** START OF Input records **

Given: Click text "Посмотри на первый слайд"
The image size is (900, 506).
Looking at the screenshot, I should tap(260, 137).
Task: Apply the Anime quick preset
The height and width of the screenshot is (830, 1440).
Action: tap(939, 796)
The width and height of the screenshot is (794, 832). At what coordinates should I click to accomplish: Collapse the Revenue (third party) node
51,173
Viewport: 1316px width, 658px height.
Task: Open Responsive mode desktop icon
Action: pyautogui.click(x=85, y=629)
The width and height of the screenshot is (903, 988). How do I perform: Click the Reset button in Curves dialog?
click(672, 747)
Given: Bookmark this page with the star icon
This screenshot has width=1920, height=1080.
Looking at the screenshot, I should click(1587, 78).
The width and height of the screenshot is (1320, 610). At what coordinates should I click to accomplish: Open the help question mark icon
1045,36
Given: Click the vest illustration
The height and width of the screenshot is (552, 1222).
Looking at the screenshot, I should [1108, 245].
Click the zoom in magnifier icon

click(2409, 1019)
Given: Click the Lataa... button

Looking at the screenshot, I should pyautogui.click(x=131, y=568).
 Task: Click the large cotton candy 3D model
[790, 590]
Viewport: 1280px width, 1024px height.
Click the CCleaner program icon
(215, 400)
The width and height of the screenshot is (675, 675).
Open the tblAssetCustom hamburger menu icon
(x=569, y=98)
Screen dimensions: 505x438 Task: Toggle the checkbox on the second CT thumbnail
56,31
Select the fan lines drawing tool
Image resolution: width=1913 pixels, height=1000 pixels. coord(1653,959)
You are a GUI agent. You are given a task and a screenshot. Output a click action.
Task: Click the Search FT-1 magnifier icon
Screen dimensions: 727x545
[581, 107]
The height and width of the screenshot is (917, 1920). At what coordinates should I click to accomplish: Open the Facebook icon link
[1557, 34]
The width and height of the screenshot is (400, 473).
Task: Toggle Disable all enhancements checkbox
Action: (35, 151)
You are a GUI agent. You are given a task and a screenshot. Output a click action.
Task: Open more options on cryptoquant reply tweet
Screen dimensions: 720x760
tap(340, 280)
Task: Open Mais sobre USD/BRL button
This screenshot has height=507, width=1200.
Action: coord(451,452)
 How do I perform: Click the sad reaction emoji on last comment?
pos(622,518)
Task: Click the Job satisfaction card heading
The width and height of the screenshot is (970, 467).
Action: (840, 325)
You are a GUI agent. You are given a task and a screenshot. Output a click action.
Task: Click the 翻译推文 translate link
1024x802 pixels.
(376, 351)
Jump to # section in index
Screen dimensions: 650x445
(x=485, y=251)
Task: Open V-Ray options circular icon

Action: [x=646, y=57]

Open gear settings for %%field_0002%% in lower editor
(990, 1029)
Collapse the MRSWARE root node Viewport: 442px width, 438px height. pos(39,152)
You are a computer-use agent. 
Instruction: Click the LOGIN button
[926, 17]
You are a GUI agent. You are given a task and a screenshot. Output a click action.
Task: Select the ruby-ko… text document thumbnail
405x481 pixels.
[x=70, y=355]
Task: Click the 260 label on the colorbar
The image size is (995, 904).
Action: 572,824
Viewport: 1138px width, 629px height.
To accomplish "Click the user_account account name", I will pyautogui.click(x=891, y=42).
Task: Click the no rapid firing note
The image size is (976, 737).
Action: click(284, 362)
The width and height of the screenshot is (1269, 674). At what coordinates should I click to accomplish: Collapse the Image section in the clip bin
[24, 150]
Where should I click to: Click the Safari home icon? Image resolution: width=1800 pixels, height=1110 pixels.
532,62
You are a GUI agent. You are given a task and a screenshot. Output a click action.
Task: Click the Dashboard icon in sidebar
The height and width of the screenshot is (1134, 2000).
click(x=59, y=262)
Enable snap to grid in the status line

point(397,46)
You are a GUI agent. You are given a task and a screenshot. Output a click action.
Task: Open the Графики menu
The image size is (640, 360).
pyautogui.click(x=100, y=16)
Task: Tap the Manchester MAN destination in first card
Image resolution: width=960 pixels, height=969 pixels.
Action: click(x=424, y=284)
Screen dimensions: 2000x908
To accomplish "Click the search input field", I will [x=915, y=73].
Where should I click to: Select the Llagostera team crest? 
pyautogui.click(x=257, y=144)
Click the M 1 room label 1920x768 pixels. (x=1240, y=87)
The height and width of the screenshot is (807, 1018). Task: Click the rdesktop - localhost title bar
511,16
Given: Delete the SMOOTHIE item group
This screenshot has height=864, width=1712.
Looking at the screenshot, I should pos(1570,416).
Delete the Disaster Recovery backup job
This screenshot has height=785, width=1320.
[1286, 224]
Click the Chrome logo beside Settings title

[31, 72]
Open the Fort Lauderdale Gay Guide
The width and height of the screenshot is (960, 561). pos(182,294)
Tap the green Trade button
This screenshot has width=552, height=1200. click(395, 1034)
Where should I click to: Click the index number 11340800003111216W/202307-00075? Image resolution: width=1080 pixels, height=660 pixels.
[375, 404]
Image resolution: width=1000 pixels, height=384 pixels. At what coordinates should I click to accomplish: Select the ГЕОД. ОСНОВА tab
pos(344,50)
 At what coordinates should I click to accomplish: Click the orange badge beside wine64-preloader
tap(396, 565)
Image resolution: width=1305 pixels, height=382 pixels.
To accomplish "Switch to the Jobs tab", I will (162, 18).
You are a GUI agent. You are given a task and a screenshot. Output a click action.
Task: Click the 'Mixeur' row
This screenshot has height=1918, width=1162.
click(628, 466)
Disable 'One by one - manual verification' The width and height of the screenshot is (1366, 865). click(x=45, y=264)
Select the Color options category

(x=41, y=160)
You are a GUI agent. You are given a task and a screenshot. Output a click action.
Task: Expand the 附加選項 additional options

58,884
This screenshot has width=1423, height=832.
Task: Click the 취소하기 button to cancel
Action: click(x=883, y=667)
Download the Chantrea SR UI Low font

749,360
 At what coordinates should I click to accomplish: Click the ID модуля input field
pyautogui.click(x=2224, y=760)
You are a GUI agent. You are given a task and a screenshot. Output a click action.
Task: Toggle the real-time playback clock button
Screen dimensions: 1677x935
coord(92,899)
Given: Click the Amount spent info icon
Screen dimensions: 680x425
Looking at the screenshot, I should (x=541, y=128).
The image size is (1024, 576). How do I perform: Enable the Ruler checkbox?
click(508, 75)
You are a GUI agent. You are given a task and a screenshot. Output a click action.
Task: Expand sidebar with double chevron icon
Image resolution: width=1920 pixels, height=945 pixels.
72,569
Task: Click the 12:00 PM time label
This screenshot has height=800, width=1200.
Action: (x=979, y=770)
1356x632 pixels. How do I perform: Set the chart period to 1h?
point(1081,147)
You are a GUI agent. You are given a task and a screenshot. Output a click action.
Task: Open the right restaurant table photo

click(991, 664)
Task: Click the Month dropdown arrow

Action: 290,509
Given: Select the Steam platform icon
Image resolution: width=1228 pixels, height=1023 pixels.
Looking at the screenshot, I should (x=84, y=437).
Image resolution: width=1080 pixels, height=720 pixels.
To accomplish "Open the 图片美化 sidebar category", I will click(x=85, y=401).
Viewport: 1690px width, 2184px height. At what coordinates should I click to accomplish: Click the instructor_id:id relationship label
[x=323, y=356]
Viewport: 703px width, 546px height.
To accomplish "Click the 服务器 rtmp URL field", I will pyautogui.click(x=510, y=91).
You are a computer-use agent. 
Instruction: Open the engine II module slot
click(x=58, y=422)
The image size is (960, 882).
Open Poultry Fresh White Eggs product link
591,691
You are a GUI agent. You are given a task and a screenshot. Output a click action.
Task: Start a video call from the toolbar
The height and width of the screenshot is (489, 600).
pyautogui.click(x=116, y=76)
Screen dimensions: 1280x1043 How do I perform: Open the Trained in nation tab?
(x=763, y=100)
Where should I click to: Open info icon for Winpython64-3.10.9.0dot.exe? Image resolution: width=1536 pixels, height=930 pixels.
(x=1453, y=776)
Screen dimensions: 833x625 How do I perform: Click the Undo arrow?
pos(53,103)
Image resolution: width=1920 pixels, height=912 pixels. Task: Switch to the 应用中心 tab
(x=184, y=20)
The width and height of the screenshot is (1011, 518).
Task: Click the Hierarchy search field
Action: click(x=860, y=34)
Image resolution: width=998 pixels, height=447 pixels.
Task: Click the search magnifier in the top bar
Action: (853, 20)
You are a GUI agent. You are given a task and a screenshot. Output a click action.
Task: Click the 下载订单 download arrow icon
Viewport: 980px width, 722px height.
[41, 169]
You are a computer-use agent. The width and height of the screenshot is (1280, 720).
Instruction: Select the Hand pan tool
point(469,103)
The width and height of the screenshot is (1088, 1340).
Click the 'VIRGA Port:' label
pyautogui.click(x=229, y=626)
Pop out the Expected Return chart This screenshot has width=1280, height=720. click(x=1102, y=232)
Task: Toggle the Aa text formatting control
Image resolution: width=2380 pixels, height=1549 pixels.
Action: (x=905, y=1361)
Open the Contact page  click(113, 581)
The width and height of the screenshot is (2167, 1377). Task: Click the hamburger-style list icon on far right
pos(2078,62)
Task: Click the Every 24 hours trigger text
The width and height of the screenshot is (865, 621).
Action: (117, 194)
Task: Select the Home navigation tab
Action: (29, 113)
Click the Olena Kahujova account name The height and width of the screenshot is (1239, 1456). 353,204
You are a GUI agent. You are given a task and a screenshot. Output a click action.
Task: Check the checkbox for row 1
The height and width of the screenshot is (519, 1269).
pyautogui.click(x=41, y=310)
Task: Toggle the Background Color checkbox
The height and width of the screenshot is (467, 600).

** END OF Input records **

Your objective:
Which lines in the entries above contain the word "options"? Gather every one of them into a list.

Response to this task:
Task: Open more options on cryptoquant reply tweet
Task: Open V-Ray options circular icon
Select the Color options category
Task: Expand the 附加選項 additional options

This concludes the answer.